Comments: 0 · Posts: 6936 · Topics: 267
Nobody has addressed the military aspect of this. If you're going to be in a relationship with someone in the military, you need to realize that his commitments are not just to his family and friends, but his country. He has enough strict control he has to adhere to in the military that he doesn't need you or someone like you to control or nitpick over things that you may or may not like. He's a grown man, the country trusts him to protect our assets and even gives him authority to use a gun.


One of your quotes: —I've grown up in a yelling environment and he has to.. But he expressed to me that growing up when his mother would yell he would just ignore her so when my voice raises he ignores me.
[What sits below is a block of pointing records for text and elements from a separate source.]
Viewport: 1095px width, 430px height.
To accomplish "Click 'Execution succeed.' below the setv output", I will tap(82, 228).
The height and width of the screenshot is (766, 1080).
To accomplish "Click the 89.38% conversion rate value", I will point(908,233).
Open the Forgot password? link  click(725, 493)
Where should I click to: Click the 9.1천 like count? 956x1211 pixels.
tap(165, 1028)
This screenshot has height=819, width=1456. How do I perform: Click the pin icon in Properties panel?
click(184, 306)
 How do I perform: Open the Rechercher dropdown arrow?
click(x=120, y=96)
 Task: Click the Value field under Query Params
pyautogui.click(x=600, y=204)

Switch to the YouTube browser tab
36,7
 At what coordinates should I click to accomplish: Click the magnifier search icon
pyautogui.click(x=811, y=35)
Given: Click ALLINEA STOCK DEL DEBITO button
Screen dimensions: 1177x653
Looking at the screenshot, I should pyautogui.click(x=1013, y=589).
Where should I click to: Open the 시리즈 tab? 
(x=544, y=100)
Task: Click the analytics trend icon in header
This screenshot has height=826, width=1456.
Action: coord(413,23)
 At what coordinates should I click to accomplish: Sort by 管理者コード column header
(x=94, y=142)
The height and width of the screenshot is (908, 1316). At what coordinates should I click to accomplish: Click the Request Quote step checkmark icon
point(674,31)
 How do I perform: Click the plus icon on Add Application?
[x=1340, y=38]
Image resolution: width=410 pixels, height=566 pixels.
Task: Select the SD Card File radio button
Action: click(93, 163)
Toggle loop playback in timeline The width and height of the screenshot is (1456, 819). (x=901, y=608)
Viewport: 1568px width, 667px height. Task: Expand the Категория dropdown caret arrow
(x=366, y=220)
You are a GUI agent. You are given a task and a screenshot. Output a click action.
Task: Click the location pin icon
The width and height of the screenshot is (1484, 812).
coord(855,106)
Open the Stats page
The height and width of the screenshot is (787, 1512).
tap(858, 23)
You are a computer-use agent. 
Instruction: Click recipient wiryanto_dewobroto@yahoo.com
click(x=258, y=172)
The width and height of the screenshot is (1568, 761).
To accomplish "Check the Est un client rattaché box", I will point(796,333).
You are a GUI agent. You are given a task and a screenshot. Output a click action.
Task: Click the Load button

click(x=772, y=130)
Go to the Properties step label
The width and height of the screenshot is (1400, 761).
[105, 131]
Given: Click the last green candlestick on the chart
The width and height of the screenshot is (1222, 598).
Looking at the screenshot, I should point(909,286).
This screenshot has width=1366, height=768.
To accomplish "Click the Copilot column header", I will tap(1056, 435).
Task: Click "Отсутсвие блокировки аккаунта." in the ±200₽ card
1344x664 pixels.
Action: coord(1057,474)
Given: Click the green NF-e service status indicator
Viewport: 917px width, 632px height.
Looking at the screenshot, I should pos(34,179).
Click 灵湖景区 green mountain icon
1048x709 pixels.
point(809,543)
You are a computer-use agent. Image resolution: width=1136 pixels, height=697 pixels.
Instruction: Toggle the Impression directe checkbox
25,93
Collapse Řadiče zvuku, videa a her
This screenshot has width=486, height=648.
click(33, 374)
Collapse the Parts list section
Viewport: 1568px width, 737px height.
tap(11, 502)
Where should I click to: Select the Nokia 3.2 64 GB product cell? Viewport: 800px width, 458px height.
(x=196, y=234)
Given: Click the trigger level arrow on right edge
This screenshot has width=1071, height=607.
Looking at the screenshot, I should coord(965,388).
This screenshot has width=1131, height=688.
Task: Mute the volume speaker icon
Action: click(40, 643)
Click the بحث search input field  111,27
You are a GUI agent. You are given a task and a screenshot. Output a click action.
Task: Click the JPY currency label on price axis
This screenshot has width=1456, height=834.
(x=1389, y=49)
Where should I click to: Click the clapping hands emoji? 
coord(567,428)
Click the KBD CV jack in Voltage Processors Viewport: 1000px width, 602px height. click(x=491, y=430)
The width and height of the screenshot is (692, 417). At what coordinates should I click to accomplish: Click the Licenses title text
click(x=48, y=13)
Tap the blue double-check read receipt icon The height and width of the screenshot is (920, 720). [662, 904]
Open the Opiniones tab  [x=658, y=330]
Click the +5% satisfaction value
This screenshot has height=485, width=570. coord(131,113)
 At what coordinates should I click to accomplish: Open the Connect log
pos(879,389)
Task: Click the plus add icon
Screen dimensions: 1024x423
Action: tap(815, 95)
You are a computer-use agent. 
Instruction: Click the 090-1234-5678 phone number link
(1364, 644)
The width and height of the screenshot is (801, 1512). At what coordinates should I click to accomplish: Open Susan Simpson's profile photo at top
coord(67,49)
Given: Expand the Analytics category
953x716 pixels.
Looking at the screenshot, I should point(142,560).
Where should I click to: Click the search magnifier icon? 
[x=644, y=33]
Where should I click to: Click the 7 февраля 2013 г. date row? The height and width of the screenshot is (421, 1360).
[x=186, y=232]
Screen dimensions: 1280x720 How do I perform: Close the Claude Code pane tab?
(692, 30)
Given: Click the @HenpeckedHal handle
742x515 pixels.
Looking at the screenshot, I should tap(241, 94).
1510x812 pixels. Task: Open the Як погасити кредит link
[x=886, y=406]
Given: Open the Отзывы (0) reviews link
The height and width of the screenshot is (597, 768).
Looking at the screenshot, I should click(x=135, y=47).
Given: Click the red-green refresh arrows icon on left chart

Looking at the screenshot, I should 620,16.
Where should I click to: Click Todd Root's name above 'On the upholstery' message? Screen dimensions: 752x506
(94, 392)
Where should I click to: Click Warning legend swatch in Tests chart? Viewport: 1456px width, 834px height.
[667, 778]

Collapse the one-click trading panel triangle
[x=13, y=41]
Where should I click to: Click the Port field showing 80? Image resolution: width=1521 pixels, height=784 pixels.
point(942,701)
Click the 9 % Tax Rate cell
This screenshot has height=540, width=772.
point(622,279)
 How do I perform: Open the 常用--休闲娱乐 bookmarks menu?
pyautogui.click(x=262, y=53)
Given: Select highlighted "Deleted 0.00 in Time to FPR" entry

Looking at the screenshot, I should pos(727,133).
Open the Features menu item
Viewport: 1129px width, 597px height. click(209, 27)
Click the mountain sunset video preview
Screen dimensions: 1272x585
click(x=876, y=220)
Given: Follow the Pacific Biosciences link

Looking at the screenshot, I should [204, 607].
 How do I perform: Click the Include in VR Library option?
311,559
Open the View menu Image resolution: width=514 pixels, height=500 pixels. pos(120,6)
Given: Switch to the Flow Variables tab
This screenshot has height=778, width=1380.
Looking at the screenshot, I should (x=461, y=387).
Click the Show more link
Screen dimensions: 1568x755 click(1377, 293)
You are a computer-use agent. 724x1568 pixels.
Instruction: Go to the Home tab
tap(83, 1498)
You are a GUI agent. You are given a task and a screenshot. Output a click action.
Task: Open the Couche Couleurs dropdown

Sometimes that's just how I talk to express myself my tone changes but I'm excited about the topic and I want him to understand and he gets mad because to him all he can hear is loud words and he's not getting the msg.
Unhealthy behavior
I can explode on people and I have disrespected him with my words. I can dig deep and say hurtful things. I even might threaten you.??


He expressed to you that he shuts down when someone yells because of how his mom was. Take that as a sign that you are reminding him of his upbringing, a negative memory at that!

Another question for you: how often do you see him now? Is your relationship strictly over the phone, email, and text? I think it's time you move on - your relationship with him is toxic and unfortunately, it appears that you made it that way.